▶ Berdasarkan Informasi:
(a) Tuliskan kembali bagian artikel tentang RUU Pendidikan Kedokteran dari "Menurut Dedi, kita" sampai "melaksanakan kegiatan kemanusiaan." tanpa mengubah satu kata pun.
(b) Jawablah pertanyaan berikut berdasarkan artikel tentang RUU Pendidikan Kedokteran.
(i) Dedi Suwandi Gumelar adalah anggota komisi DPR yang mana?
(ii) Menurut Dedi, dokter dari negara mana yang beroperasi di desa-desa di kepulauan kecil dan daerah perbatasan?
(iii) Setelah lulus pendidikan kedokteran, ada lulusan yang menjadi apa?

▶ Kutipan Dokumen:
= = = = = = =

RUU Pendidikan Kedokteran Syaratkan Lulus Psikometri
RUU Pendidikan Kedokteran dalam satu satu pasalnya mensyaratkan calon mahasiswa kedokteran harus lulus seleksi penerimaa, uji kognitif, tes bakat dan tes kepribadian.
Persyaratan ini dianggap penting karena Profesi Kedokteran berbeda dengan profesi-profesi lainnya dan dokter punya profesi yang strategis sehingga membutuhkan kehati-hatian serta diperlukan calon-calon dokter yang memiliki empati tinggi.
Demikian disampaikan Anggota Komisi X DPR Dedi Suwandi Gumelar saat pertemuan dengan akademisi Universitas Airlangga dan praktisi-praktisi Kedokteran Provinsi Jawa Timur, Rabu (21/3).
Menurut Dedi, kita tidak boleh hanya berpikir bahwa dokter adalah profesi, yang paling tinggi dari profesionalitas adalah tanggung jawab sosial. Disinilah dituntut calon-calon dokter yang memiliki moralitas yang tinggi dalam melaksanakan kegiatan kemanusiaan.
Profesi Kedokteran, kata Dedi, sangat berbeda dengan seorang insinyur atau seorang ekonom, dimana kegiatannya sangat erat hubungannya dengan nyawa manusia.
Untuk itu, dalam konteks UU Pendidikan Kedokteran mulai dari rekrutmen mahasiswanya harus betul-betul terpilih. Disinilah perlunya memasukkan dalam salah satu pasal persyaratan calon mahasiswa kedokteran yang harus lulus seleksi psikometri.
Dedi memprihatinkan, banyak lulusan dokter-dokter sekarang yang kurang memiliki empati. Dokter-dokter tersebut setelah lulus banyak yang tidak mau ditempatkan di desa-desa di kepulauan kecil maupun daerah perbatasan. Sehingga, katanya, yang beroperasi di sana dokter-dokter dari Malaysia
“ini tentunya sangat membahayakan dalam konteks perspektif geo politik, karena ini terkait dengan persoalan NKRI,” katanya.
Dokter-dokter tersebut lebih menyukai praktek di kota-kota besar sehingga terjadi ketimpangan antara kota-kota besar dengan daerah-daerah kecil. Menurut Dedi, Dokter-dokter sekarang banyak yang kurang memiliki empati. Bahkan yang lebih memprihatinkan setelah lulus pendidikan kedokteran ada yang menjadi agen obat atau masuk ke bidang lain yang tidak ada kaitannya dengan ilmu kedokteran.

= = = = = = =

▶ Data yang Disediakan:
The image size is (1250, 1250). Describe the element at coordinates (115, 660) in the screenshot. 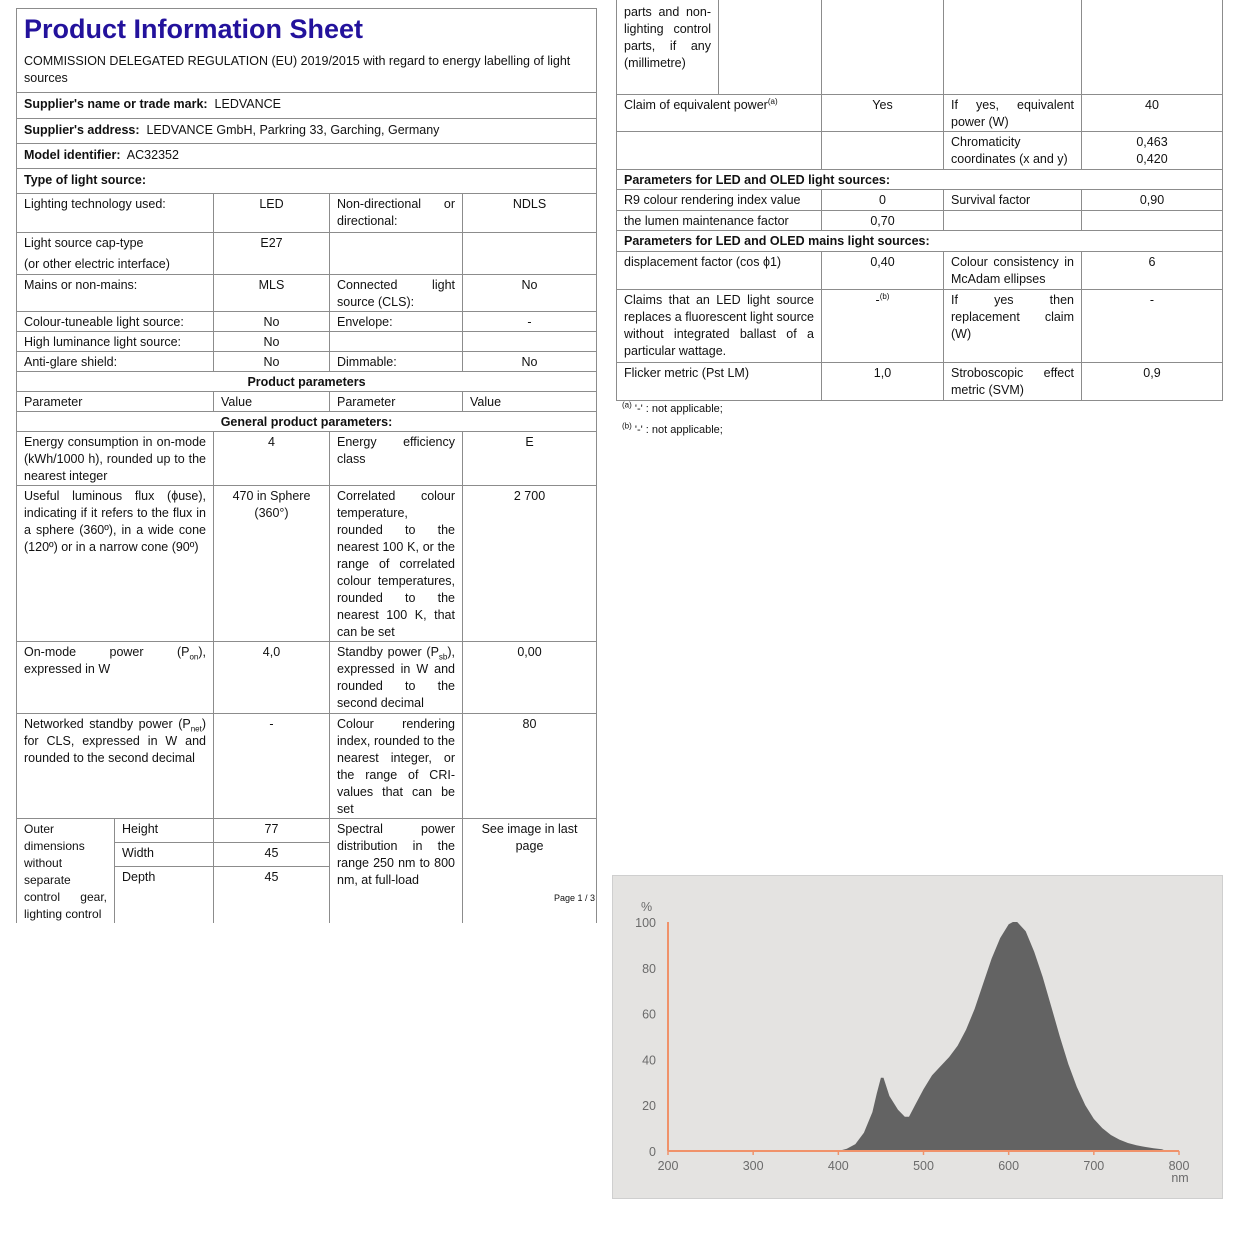

I see `label-text: ), expressed in W` at that location.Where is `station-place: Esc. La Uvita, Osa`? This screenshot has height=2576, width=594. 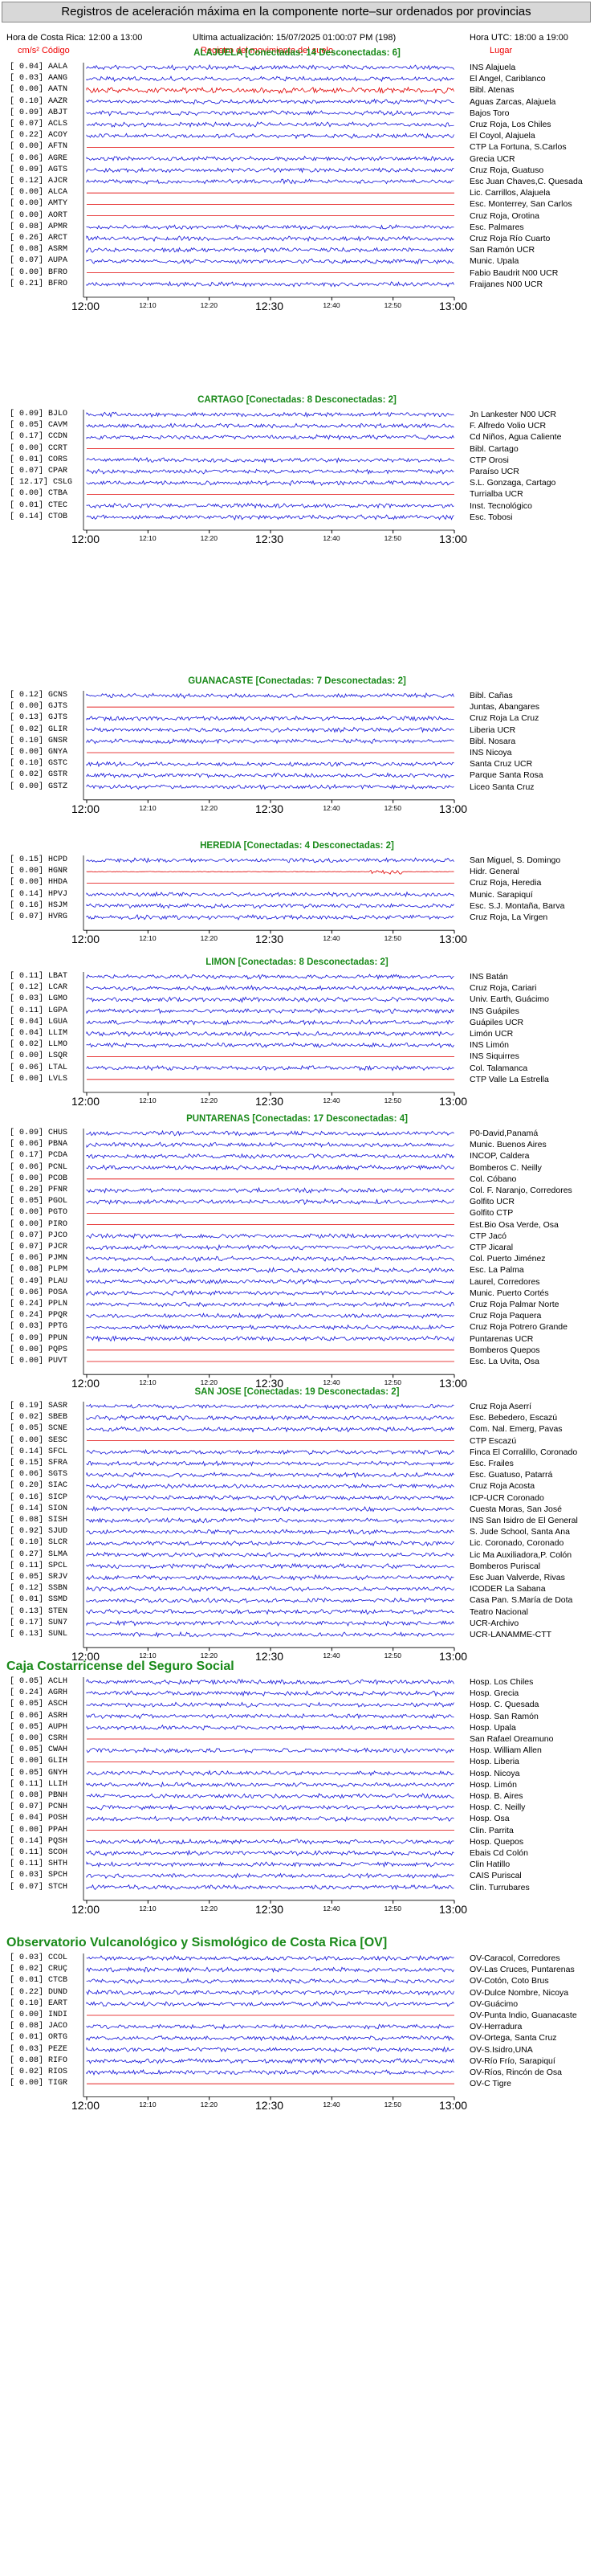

= = = = = = =

▶ Jawaban Tugas:
(a)
Menurut Dedi, kita tidak boleh hanya berpikir bahwa dokter adalah profesi, yang paling tinggi dari profesionalitas adalah tanggung jawab sosial. Disinilah dituntut calon-calon dokter yang memiliki moralitas yang tinggi dalam melaksanakan kegiatan kemanusiaan.

(b)
(i) Dedi Suwandi Gumelar adalah anggota Komisi X DPR.
(ii) Dokter yang beroperasi di sana berasal dari Malaysia.
(iii) Ada lulusan yang menjadi agen obat atau masuk ke bidang lain yang tidak ada kaitannya dengan ilmu kedokteran.